Task brief
Between the line containing "Image resolution: width=1347" and the line containing "Given: Switch to the Observability tab" lies a run of lines; give that run again exactly, with both of those lines, and nothing else from the entries below.

[Input material Boundary: Start]

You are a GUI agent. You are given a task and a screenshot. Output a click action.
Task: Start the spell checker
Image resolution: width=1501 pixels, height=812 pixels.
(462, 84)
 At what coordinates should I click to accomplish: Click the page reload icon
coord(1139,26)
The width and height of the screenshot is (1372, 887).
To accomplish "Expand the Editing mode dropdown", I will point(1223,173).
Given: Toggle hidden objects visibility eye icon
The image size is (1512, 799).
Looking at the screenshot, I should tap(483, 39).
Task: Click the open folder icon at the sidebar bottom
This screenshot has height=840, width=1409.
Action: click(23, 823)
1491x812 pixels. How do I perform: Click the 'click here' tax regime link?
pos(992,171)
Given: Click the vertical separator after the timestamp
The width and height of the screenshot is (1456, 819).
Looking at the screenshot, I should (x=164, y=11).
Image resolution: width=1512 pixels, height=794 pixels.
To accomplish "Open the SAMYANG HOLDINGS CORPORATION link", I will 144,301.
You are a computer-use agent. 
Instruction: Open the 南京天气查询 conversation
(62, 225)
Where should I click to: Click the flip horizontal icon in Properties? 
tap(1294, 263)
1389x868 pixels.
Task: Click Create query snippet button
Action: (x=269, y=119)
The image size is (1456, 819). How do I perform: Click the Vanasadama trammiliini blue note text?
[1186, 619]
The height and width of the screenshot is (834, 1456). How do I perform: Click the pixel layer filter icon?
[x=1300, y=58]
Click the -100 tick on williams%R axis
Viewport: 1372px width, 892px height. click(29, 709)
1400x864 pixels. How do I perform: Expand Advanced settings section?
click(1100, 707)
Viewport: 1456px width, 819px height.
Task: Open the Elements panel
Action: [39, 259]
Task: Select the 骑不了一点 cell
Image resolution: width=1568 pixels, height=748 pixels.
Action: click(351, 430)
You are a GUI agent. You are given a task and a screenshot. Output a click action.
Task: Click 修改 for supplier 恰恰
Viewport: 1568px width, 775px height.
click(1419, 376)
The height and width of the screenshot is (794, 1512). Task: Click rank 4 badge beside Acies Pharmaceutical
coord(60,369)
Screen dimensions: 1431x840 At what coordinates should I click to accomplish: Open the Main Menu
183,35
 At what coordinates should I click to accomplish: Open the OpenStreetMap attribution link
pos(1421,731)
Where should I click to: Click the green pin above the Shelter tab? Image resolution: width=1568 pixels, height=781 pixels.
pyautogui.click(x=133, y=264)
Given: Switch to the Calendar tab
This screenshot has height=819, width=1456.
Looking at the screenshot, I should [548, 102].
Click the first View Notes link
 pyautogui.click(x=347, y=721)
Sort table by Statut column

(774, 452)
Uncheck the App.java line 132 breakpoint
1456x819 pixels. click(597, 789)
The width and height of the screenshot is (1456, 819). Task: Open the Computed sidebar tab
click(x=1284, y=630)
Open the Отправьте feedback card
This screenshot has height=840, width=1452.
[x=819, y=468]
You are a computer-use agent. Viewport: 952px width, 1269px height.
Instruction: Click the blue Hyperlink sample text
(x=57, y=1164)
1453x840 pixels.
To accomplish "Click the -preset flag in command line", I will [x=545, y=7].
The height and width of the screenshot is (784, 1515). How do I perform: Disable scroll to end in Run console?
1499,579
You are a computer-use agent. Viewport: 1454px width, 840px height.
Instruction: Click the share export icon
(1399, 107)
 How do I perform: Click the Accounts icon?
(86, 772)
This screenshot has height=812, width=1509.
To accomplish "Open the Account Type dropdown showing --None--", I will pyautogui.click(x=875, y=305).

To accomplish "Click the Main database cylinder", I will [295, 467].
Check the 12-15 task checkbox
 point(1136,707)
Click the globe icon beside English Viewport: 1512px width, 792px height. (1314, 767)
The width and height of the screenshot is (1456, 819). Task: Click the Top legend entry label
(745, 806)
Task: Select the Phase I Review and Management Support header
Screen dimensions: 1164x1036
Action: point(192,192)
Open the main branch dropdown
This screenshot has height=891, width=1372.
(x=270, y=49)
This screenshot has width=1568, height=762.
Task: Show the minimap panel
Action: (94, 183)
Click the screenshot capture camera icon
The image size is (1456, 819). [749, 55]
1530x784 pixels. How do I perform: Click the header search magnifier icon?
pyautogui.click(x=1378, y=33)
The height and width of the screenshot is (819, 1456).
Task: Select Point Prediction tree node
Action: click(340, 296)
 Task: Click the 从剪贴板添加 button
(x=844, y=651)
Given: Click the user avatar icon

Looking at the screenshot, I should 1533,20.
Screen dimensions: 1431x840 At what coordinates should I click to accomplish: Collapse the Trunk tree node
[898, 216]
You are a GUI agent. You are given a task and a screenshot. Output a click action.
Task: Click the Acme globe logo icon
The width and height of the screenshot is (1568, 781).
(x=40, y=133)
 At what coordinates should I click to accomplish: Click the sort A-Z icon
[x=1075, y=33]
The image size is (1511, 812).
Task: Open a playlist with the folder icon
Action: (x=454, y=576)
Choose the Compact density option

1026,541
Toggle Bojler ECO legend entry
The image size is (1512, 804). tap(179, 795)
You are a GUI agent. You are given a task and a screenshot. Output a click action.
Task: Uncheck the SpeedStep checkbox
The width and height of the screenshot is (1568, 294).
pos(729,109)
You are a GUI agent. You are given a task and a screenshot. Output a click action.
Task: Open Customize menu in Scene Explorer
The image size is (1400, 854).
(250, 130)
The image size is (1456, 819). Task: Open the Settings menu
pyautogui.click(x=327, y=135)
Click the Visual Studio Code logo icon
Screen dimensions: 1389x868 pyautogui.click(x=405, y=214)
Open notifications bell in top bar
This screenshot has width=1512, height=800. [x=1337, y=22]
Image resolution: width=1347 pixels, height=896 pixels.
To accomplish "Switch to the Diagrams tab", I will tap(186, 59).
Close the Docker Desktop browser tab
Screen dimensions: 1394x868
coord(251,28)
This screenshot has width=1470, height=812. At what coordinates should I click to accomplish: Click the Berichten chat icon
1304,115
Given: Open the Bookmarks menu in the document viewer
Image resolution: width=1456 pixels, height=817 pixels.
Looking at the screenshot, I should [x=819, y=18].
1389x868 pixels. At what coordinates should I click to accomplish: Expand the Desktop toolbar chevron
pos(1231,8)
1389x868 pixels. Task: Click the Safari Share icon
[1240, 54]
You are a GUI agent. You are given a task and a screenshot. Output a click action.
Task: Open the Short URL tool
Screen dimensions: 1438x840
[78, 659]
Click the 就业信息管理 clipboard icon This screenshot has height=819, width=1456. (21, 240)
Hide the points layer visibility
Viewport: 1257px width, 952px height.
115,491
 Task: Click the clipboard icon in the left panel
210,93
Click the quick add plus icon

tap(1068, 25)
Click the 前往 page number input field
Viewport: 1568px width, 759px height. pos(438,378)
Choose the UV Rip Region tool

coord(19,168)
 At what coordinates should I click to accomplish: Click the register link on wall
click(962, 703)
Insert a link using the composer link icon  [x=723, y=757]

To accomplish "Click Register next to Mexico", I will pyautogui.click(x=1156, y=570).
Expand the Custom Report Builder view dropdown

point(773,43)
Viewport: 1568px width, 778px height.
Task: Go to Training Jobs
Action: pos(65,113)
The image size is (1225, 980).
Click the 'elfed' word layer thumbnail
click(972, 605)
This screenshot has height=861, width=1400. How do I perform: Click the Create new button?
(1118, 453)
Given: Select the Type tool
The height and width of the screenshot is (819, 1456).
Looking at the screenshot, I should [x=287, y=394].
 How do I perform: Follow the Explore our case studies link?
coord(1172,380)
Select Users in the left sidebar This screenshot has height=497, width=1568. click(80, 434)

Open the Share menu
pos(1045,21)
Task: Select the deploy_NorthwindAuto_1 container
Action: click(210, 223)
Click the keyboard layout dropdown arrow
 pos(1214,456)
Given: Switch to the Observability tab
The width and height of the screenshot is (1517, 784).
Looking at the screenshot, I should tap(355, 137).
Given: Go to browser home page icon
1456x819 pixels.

[Input material Boundary: End]

Response below
Image resolution: width=1347 pixels, height=896 pixels.
To accomplish "Switch to the Diagrams tab", I will tap(186, 59).
Close the Docker Desktop browser tab
Screen dimensions: 1394x868
coord(251,28)
This screenshot has width=1470, height=812. At what coordinates should I click to accomplish: Click the Berichten chat icon
1304,115
Given: Open the Bookmarks menu in the document viewer
Image resolution: width=1456 pixels, height=817 pixels.
Looking at the screenshot, I should [x=819, y=18].
1389x868 pixels. At what coordinates should I click to accomplish: Expand the Desktop toolbar chevron
pos(1231,8)
1389x868 pixels. Task: Click the Safari Share icon
[1240, 54]
You are a GUI agent. You are given a task and a screenshot. Output a click action.
Task: Open the Short URL tool
Screen dimensions: 1438x840
[78, 659]
Click the 就业信息管理 clipboard icon This screenshot has height=819, width=1456. (21, 240)
Hide the points layer visibility
Viewport: 1257px width, 952px height.
115,491
 Task: Click the clipboard icon in the left panel
210,93
Click the quick add plus icon

tap(1068, 25)
Click the 前往 page number input field
Viewport: 1568px width, 759px height. pos(438,378)
Choose the UV Rip Region tool

coord(19,168)
 At what coordinates should I click to accomplish: Click the register link on wall
click(962, 703)
Insert a link using the composer link icon  [x=723, y=757]

To accomplish "Click Register next to Mexico", I will pyautogui.click(x=1156, y=570).
Expand the Custom Report Builder view dropdown

point(773,43)
Viewport: 1568px width, 778px height.
Task: Go to Training Jobs
Action: pos(65,113)
The image size is (1225, 980).
Click the 'elfed' word layer thumbnail
click(972, 605)
This screenshot has height=861, width=1400. How do I perform: Click the Create new button?
(1118, 453)
Given: Select the Type tool
The height and width of the screenshot is (819, 1456).
Looking at the screenshot, I should [x=287, y=394].
 How do I perform: Follow the Explore our case studies link?
coord(1172,380)
Select Users in the left sidebar This screenshot has height=497, width=1568. click(80, 434)

Open the Share menu
pos(1045,21)
Task: Select the deploy_NorthwindAuto_1 container
Action: click(210, 223)
Click the keyboard layout dropdown arrow
 pos(1214,456)
Given: Switch to the Observability tab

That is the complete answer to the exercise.